Czechia joined the European Union in 2004, at the same time as several other central and eastern European countries. The year before, 5 million international tourists passed through its border points to explore the wonders of Prague and other cities in the country. This generated the equivalent of around $2 billion in revenue for the country.
The year Czechia joined the EU, revenue jumped to nearly $3 billion with an additional 1 billion international visitors arriving. This was seen as a positive for the country, with additional tourist income helping to develop the economy and bring prosperity to more residents of Prague.
Then, in 2012, something changed. After sitting steady between 6 and 7 million visitors per year, the figures jumped by more than 1 million. The number of tourists began growing every year after that, breaking through the 10 million mark in 2017.
On the one hand, this has meant that the Czech economy generated more than $6 billion in 2018, up from $2.7 billion in 2004. But on the other, it has meant more and more people have crammed into the tourist hotspots of Prague, creating problems for some of the local residents. When you account for domestic tourists, this figure more than doubles to 21.2 million.
Prague - A Tourist Hotspot
These tourists were not evenly distributed around the country, either. Almost 8 million tourists travelled to the Czech capital in 2018, outnumbering local residents 6:1. According to Euromonitor, this has made Prague the fifth most visited city in Europe, behind Istanbul, Paris, Rome, and London.
This sparked a series of news articles, all published in the latter half of 2019, discussing the city’s tourist problems. One article, published in the Observer, called it “the fall of Prague”.
This “over-tourism” is not a problem unique to Prague though. It’s experienced by many other European cities, including Barcelona, Venice, London and Amsterdam. In all of these cities, the increase in tourist numbers leads to more homes being converted into short-term holiday rentals, which are often listed on sites like Airbnb. This drives up the cost of living for locals and can mean local authorities miss out on vital tax revenues.
Taxi drivers, too, are complaining about competition from services like Uber and Taxify, which they argue are underregulated.

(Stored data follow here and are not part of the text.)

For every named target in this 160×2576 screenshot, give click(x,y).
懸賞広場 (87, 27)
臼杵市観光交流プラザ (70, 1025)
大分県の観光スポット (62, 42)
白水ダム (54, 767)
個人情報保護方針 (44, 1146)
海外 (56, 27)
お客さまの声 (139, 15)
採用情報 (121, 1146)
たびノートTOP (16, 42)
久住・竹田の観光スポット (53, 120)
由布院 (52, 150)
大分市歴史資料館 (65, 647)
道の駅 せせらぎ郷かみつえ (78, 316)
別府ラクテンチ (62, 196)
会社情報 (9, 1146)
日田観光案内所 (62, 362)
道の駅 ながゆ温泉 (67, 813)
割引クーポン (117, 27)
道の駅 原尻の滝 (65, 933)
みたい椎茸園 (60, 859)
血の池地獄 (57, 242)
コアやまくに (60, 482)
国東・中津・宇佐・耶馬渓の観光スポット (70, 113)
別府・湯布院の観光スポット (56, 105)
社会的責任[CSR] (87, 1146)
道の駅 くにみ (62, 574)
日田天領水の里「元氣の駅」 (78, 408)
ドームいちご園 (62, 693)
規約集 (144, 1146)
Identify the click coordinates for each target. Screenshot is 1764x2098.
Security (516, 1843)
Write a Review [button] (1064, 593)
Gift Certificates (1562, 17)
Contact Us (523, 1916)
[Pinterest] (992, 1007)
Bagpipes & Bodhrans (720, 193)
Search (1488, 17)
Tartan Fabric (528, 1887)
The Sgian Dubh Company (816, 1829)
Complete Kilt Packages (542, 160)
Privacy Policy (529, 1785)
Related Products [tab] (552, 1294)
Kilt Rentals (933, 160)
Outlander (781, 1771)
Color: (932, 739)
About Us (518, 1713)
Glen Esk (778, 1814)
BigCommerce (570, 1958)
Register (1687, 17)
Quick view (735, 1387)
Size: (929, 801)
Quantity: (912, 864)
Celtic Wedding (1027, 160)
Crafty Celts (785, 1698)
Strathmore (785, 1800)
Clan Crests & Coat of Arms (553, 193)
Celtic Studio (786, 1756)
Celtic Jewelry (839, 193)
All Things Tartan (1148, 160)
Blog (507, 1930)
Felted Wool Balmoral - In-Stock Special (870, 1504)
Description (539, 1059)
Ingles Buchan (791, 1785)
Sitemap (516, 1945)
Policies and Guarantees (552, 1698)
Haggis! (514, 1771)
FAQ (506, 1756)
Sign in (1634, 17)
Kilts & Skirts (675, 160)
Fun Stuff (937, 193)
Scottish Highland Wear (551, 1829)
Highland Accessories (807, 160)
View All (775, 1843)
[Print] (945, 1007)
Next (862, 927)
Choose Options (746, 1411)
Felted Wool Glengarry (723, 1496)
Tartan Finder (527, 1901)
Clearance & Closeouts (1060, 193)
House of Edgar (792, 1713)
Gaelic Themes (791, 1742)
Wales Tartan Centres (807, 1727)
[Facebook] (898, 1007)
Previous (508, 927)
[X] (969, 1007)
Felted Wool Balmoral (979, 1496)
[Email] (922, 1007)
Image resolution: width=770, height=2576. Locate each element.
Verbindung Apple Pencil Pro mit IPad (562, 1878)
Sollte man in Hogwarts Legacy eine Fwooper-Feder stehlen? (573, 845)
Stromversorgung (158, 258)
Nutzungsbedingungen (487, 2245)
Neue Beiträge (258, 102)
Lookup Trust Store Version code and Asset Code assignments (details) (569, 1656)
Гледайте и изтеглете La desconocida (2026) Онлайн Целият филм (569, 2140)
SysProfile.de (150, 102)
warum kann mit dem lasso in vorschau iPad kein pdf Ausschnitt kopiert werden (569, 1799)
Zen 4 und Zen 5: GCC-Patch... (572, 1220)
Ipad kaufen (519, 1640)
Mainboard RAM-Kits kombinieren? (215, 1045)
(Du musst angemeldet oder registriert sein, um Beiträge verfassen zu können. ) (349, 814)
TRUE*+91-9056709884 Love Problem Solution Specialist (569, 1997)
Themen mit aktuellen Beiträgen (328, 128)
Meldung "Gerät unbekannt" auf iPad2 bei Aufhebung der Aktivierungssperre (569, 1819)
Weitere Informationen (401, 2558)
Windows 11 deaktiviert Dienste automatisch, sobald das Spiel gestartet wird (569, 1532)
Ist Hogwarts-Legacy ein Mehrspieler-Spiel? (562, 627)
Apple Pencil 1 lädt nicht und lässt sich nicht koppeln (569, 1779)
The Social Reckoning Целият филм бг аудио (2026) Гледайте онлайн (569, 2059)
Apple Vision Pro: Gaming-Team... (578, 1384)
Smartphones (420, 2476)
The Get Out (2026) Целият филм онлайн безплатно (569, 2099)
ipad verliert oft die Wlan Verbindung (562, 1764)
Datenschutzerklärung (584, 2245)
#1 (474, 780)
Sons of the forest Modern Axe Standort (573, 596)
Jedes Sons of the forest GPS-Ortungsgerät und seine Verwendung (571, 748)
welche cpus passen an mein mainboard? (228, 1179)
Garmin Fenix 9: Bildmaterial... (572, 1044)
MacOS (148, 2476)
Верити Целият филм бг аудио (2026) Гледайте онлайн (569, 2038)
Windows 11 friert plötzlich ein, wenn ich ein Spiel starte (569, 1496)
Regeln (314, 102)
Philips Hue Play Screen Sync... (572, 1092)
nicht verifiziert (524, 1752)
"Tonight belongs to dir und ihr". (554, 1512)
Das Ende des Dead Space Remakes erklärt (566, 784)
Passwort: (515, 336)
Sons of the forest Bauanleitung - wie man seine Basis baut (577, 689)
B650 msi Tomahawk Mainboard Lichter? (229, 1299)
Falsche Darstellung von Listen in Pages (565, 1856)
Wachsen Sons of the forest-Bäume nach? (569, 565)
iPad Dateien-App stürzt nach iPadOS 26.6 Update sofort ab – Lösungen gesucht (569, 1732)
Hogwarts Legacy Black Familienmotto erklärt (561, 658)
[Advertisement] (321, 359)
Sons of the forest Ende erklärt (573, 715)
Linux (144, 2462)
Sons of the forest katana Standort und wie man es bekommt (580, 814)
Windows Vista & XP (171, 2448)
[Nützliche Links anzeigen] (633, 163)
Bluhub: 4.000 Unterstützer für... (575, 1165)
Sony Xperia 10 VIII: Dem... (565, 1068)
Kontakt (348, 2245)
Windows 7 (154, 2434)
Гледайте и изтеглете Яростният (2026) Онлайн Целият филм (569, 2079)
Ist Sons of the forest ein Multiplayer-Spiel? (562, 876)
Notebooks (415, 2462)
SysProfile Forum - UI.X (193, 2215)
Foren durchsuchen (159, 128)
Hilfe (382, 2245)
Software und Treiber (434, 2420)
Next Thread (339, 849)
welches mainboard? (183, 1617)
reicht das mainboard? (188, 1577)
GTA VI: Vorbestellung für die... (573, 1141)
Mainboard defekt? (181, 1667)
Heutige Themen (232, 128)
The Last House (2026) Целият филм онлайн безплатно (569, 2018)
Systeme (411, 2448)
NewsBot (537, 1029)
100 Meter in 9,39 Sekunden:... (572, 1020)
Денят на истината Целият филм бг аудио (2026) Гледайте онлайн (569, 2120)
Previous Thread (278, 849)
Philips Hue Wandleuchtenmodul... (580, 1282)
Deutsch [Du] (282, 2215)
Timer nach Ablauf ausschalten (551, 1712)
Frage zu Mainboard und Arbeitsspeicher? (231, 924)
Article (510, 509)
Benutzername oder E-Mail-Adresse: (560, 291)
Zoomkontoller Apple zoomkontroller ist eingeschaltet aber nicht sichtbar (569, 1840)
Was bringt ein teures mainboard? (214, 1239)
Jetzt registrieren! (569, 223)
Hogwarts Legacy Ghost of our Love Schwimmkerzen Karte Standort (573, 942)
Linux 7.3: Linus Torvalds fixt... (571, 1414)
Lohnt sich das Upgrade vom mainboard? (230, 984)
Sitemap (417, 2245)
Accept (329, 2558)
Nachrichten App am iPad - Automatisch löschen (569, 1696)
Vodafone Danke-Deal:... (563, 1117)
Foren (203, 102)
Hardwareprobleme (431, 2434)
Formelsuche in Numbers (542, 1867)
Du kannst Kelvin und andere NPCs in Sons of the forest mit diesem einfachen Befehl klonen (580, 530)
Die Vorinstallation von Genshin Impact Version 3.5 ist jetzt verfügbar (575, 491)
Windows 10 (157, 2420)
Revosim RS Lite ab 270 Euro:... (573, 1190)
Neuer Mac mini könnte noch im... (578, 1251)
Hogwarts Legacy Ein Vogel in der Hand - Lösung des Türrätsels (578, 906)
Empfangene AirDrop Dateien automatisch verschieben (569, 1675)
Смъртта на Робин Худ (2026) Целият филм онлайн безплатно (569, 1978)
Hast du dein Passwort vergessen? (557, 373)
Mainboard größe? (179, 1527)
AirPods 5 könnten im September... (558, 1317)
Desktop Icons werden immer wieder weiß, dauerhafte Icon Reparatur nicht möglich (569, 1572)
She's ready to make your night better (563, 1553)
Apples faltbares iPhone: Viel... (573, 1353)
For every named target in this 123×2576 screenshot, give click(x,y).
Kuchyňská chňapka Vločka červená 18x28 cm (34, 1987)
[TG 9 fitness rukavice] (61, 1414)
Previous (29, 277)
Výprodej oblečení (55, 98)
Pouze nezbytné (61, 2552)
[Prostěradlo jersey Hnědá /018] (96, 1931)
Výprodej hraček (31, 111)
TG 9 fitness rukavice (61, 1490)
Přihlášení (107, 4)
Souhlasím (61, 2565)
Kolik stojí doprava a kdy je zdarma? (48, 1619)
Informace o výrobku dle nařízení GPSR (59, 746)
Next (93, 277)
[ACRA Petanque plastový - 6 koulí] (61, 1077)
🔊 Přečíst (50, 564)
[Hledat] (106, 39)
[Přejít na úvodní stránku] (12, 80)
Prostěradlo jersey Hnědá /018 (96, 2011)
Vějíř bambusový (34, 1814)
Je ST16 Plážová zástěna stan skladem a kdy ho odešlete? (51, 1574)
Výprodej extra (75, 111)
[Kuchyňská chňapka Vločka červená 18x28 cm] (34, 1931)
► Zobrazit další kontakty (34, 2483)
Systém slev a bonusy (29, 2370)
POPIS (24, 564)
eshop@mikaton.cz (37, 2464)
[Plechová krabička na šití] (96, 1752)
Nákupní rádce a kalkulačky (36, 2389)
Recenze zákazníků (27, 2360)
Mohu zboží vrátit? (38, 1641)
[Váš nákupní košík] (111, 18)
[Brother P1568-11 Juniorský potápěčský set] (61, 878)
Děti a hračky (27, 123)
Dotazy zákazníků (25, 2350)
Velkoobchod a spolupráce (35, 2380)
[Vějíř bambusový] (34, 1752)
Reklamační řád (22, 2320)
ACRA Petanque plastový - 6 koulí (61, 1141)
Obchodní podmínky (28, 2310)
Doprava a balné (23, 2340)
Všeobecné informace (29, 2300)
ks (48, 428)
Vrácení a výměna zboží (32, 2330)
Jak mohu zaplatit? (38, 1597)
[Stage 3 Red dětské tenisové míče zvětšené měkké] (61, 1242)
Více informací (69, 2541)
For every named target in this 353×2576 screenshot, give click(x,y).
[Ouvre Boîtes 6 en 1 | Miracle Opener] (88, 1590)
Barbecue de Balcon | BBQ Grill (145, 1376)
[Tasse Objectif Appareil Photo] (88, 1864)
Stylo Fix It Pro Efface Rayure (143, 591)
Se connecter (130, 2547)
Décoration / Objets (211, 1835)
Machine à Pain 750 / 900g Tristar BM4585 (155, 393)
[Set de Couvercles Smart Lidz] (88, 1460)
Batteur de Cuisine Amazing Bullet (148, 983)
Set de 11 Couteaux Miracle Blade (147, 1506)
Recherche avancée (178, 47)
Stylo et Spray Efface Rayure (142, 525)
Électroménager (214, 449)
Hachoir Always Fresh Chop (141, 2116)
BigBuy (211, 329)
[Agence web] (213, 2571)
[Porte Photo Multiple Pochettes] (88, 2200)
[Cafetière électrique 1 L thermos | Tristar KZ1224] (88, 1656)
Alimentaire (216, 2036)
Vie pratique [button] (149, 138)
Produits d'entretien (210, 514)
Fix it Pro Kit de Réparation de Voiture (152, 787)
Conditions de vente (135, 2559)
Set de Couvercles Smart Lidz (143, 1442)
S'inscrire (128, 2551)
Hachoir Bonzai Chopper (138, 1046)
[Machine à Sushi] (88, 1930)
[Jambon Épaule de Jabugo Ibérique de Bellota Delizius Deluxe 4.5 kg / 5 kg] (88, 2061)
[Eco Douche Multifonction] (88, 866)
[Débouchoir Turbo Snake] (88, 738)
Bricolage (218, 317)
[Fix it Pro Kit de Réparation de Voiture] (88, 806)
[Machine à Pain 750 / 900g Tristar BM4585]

While some benefit from the increased revenues from tourists, many don’t. Instead, their quality of life is lowered by rowdy tourists shouting and singing in the streets at night and desecrating beautiful landmarks.
That’s not to say the majority citizens of Prague look at tourism negatively, the issue is more concentrated on a few tourist hotspots, namely the Old Town.
The problem for Prague is not that it can’t accommodate the tourists, it’s more than they don’t stay long enough in the city, don’t spend enough money per head, and congregate in just a handful of places.
Instead of attracting more stag and hen parties and short-stay city breakers, Prague needs to focus on different kinds of visitor.
The city is trying to attract more congress tourism, which would see more people heading to the city to attend particular events, meaning they're less likely to saturate the streets of the Old Town with even more bodies. This is something that the city already does, with events like the PokerStars European Poker Tour and the International Conference on Economics and Finance Research.
The local government has been working to pass laws that will begin addressing some of the issues. Airbnb rentals are now required to also charge city tax like hotels do. Additionally, a mobile app that offers discounts to tourist attractions is being used to track and monitor the movements of tourists to find solutions to the problem of overcrowding.
Local residents are also being asked to generate ideas to improve their city both for themselves and to create attractions that will direct tourists to other parts of the city.
It’s clear that the city benefits from the tourist industry and the popularity of Prague is a testament to its beauty and history. However, without further actions being taken by those in power, the city may become a victim of its own success.